Dramat: zmarło dziecko ugryzione w środku nocy. Rodzice nie zauważyli śladów
Tragedia w Kanadzie. Ugryzione dziecko za późno trafiło do szpitala. Dramat tej rodziny przypomina, że kontakt z dzikimi zwierzętami to nadal realne zagrożenia dla zdrowia.
Kanadyjskie władze poinformowały o dramatycznym zdarzeniu. Dziecko zostało ugryzione przez nietoperza chorego na wściekliznę i zbyt późno trafiło do szpitala. Rodzice nie zauważyli maleńkiego ugryzienia. „Odnoszę wrażenie, że zapomnieliśmy o tej chorobie, a zagrożenie cały czas jest realne” – podkreśla lubelska konsultant ds. chorób zakaźnych dr n. med. Grażyna Semczuk. W Polsce rocznie notuje się nawet 10 tysięcy przypadków podejrzenia zakażenia wścieklizną.
Dramat rodziny z Kanady
Do tragedii doszło w domu rodzinnym ofiary. Nietoperz wleciał do pokoju dziecka, a następnie ugryzł je. Po zdarzeniu rodzice nie zauważyli żadnych niepokojących śladów. To dlatego nie podjęli decyzji o natychmiastowej konsultacji z lekarzem ani o szczepieniu przeciwko wściekliźnie. Zaledwie miesiąc później dziecko trafiło do szpitala. Ugryziony maluch zmarł w placówce. Władze nie podają na razie więcej szczegółów. Okres inkubacji wirusa zazwyczaj trwa od 3 do 8 tygodni, ale może się wydłużyć nawet do roku.

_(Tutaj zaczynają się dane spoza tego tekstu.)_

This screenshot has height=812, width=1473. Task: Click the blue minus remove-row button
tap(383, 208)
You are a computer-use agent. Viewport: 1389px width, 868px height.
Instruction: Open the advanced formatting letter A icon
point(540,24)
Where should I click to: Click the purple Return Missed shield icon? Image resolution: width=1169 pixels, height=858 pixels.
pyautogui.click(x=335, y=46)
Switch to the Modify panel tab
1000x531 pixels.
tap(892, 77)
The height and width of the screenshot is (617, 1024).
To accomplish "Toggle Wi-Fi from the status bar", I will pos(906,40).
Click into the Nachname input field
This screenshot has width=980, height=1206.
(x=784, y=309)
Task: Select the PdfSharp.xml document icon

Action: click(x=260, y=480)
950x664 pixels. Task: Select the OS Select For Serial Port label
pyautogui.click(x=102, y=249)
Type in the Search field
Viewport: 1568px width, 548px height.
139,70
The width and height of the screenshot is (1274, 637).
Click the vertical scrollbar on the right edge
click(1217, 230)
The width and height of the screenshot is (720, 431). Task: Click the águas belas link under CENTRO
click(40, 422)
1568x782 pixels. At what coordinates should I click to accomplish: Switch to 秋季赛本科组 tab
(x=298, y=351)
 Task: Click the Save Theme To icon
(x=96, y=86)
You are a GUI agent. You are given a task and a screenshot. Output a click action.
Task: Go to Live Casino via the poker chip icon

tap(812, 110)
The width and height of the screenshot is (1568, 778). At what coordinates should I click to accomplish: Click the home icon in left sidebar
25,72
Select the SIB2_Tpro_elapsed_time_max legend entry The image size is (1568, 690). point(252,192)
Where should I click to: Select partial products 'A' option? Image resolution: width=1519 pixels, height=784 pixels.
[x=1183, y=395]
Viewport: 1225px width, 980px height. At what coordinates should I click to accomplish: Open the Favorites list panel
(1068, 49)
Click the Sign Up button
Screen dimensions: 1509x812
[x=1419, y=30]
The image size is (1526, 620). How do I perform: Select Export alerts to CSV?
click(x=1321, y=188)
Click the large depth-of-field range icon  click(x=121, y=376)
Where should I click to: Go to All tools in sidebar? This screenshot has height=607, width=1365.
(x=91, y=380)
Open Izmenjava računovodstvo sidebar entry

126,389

Apel władz o kontakt z lekarzem
„To niezwykle ważne, aby każdy, kto miał kontakt z nietoperzami, jak najszybciej skontaktował się z lekarzem” − podkreślają kanadyjskie władze. Kontakt z medykami jest zalecany nawet w przypadku braku widocznych oznak ukąszenia czy objawów wścieklizny. Jak zauważył prof. Scott Weese z Ontario Veterinary College, małe zęby nietoperzy sprawiają, że ich ugryzienia łatwo przeoczyć. „Każde spotkanie z nietoperzem powinno być traktowane poważnie. Powinniśmy uważać, że każdy nietoperz może przenosić wściekliznę” − przestrzega profesor Weese. Jak sytuacja wygląda w Polsce?
Wścieklizna: sytuacja w Polsce
„Rocznie notowanych jest w Polsce ok. 8-10 tys. przypadków pogryzienia ludzi przez zwierzęta podejrzane o wściekliznę. Tymczasem odnoszę wrażenie, że zapomnieliśmy o tej chorobie” – mówi lubelska konsultant ds. chorób zakaźnych dr n. med. Grażyna Semczuk. Konsultantka zauważa, że wiele osób zapomina o tym zagrożeniu, a zgłoszone przypadki mogą być jedynie wierzchołkiem góry lodowej. „Skala problemu jest z pewnością większa” − podkreśla ekspertka.
Jak można się zarazić wścieklizną?
Wirus wścieklizny przenoszony jest przez ślinę zakażonego zwierzęcia, co może nastąpić w wyniku ugryzienia lub oślinienia uszkodzonej skóry oraz błon śluzowych człowieka. Nosicielami mogą być zarówno dzikie zwierzęta, takie jak lisy, kuny, łasice, nietoperze, jak i zwierzęta domowe, takie jak psy i koty.
W przypadku ryzyka zakażenia najważniejsza jest profilaktyka. Konieczne jest dokładne oczyszczenie rany. Następnie lekarz może zalecić podanie surowicy lub serii szczepionek. Te czynności należy wykonać jak najszybciej po kontakcie z potencjalnie zarażonym zwierzęciem. Przy odpowiednim zastosowaniu terapia ma niemal 100-proc. skuteczność. „Powinniśmy być raczej zdystansowani wobec zwierząt. Właściciele czworonogów powinni pamiętać zarówno o szczepieniach przeciwko wściekliźnie, jak i założeniu smyczy czy kagańca w przypadku dużych psów” – mówi konsultantka.